Because the study covered a range of different diseases in both in-patient and out-patient care as well as social factors, the researchers gained insight into which factors are particularly important to bear in mind when assessing the risk of suicide.

“Better strategies are needed for collaboration between different disciplines and wider society in order to reduce the risk of suicide for individuals who suffer from, for example, depression, anxiety, COPD, asthma and certain social risk factors,” says principal investigator Professor Jan Sundquist.

Of those who committed suicide, 29.5% of women and 21.7% of men had visited a doctor in the two weeks prior to their suicide, and 57.1% of women and 44.9% of men had visited a doctor within the 13 weeks prior to their suicide.

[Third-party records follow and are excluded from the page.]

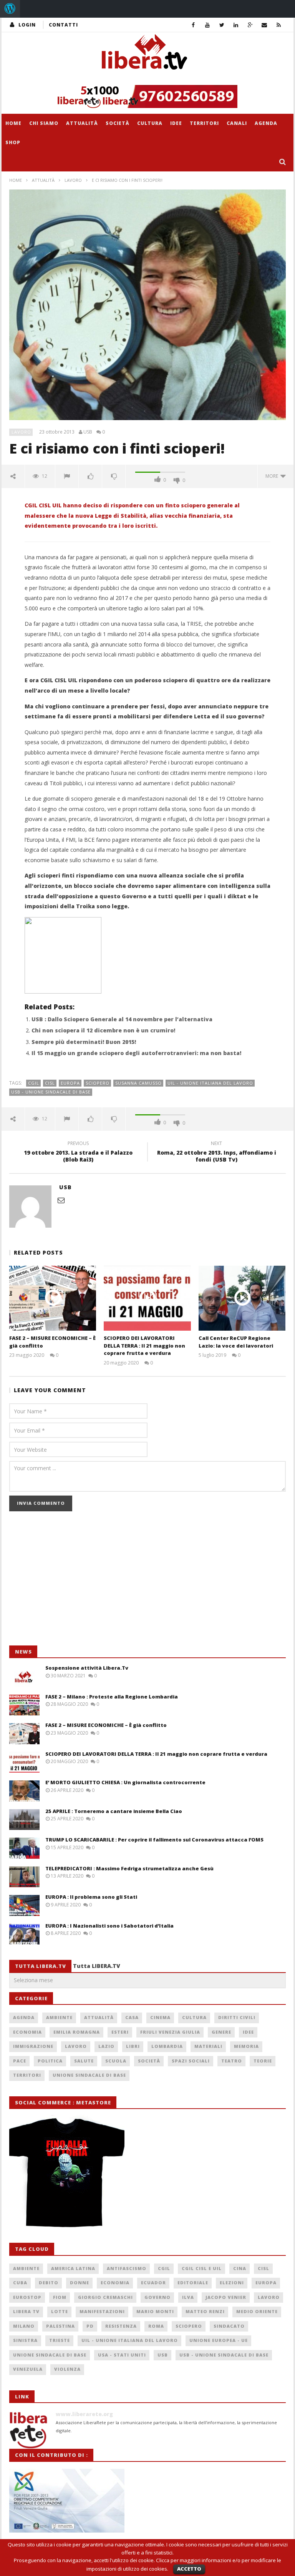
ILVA (188, 2297)
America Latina (73, 2268)
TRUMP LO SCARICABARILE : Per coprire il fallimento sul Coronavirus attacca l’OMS (154, 1839)
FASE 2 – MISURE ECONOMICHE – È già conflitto (106, 1725)
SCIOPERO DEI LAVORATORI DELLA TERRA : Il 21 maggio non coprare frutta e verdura (144, 1345)
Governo (157, 2297)
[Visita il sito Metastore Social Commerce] (147, 96)
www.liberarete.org (84, 2414)
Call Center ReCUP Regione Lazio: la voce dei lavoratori (236, 1342)
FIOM (59, 2297)
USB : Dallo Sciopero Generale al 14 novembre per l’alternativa (121, 1019)
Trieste (59, 2340)
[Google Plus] (250, 25)
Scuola (115, 2061)
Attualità (82, 123)
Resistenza (121, 2326)
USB (87, 432)
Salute (84, 2061)
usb (162, 2355)
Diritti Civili (236, 2017)
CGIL (33, 1083)
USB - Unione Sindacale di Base (51, 1092)
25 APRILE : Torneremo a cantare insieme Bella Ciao (113, 1811)
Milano (24, 2326)
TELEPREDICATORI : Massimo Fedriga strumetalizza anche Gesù (129, 1868)
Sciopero (97, 1083)
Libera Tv (26, 2311)
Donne (79, 2282)
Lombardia (167, 2046)
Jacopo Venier (226, 2297)
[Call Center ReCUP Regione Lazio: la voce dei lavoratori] (242, 1298)
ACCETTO (189, 2568)
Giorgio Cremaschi (105, 2297)
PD (90, 2326)
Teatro (231, 2061)
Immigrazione (33, 2046)
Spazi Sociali (191, 2061)
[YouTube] (208, 25)
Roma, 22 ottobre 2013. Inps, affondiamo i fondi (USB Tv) (216, 1152)
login (27, 25)
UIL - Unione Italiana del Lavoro (210, 1083)
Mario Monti (155, 2311)
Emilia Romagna (76, 2032)
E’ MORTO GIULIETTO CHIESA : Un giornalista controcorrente (125, 1782)
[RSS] (279, 25)
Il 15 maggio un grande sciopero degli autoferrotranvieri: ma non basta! (136, 1053)
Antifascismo (126, 2268)
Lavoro (73, 180)
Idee (176, 123)
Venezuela (28, 2369)
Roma (156, 2326)
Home (13, 123)
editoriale (192, 2282)
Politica (50, 2061)
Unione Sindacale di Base (89, 2075)
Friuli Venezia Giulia (170, 2032)
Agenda (266, 123)
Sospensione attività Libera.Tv (86, 1667)
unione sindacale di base (49, 2355)
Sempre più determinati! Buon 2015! (83, 1041)
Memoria (246, 2046)
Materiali (208, 2046)
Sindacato (229, 2326)
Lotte (59, 2311)
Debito (48, 2282)
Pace (19, 2061)
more (272, 476)
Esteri (120, 2032)
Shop (12, 142)
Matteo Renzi (205, 2311)
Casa (132, 2017)
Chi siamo (43, 123)
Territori (204, 123)
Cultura (149, 123)
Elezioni (232, 2282)
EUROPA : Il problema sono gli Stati (91, 1896)
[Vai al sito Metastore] (66, 2171)
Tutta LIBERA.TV (96, 1965)
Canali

“This shows that many had contact with the health service a relatively short time before committing suicide. The results have clinical significance for those working in both primary care and other out-patient and in-patient care, including psychiatry. Besides the health service, social support services may need to be involved in the work to reduce the number of suicides in society,” concludes Jan Sundquist.

Results:

Depression (32-fold risk for suicide), anxiety (15-fold risk), COPD (3.05-fold risk), asthma (2.25-fold risk), stroke (1.67-fold risk) and cancer (1.72-fold risk). Those who have poor social networks are also at higher risk of suicide (e.g. divorced 2.25-fold risk).

About the study:

The researchers used the Swedish population and health register and were therefore able to follow over seven million adults between 2001 and 2008. Of these, 8,721 committed suicide.